Kids stick everything everywhere. In general, the type and the location of the foreign body (FB) dictates the need for a speedy extraction. Airway FBs mostly likely need to be dealt with immediately. Button batteries tend to be the most concerning FBs in any orifice above the level of the stomach (i.e., ears, nose, mouth). But what about those instances of a non-button battery foreign body in the external auditory canal (EAC)? How quickly do they need to be removed? Does it warrant a transfer or a late-night consult to pull a bead out of a kid’s ear? Are we—as emergency physicians—always the best person to go after it?

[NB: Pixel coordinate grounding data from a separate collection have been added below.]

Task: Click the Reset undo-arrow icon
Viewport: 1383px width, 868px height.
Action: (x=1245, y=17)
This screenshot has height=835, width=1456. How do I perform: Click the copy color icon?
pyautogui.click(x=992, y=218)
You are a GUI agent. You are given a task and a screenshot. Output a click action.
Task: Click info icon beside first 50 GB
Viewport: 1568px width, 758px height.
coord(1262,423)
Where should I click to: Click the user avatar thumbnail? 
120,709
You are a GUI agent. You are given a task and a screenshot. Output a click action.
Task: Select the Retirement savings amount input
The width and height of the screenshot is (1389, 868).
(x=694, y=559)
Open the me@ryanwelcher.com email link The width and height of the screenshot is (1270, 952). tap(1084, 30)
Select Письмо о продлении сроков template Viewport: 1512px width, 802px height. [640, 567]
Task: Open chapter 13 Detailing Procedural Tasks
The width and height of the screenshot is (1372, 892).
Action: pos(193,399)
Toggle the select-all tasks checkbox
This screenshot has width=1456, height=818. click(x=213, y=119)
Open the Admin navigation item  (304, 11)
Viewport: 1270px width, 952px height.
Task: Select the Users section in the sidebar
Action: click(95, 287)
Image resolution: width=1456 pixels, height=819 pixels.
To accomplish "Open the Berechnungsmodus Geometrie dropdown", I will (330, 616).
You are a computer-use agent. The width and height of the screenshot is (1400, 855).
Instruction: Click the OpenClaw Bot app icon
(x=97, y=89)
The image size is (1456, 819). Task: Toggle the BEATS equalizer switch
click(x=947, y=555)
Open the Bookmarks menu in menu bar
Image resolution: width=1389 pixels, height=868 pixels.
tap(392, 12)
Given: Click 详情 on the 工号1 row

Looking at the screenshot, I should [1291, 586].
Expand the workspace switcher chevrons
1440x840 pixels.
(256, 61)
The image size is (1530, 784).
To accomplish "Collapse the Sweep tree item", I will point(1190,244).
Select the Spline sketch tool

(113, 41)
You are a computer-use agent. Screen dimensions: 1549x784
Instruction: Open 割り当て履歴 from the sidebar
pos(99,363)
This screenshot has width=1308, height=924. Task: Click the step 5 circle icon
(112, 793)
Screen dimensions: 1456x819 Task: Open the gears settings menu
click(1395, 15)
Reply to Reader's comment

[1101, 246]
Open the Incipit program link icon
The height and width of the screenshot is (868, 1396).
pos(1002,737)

So how successful are we at extracting the EAC FB? A recent 5-year retrospective study of 1,197 pediatric patients at a single institution studied 759 kids (63.4 percent) primarily presenting to the ED and 438 (36.6 percent) children presenting initially to an outpatient otolaryngology clinic.1 In the ED cases, the EAC FB was present less than 24 hours in most cases (74 percent), while it was present less than 24 hours in only 11 percent of the outpatient clinic. Overall, FBs had been present for longer when patients presented to outpatient clinics. In ED cases, the EAC FB was successfully removed in 67.9 percent of ED pediatric patients compared to 92.9 percent of the otolaryngology clinic patients. In patients who had a failed ED FB extraction (n=186) the otolaryngology clinic was still able to successfully extract 146/186 (78.5 percent) of these originally unsuccessful EAC FBs. The most common types of FBs that resulted in failed ED attempts were beads, rocks, and popcorn seeds—items with a hard texture and which are notoriously difficult to grasp.
Complications also were more commonly reported in the ED setting (35.7 percent) compared to the outpatient otolaryngology clinic (5 percent). Complications included patient agitation, bleeding, irritation, EAC laceration, swelling, TM perforation, and pushing the FB closer to TM. While some of these complications are clinically significant, others may not be.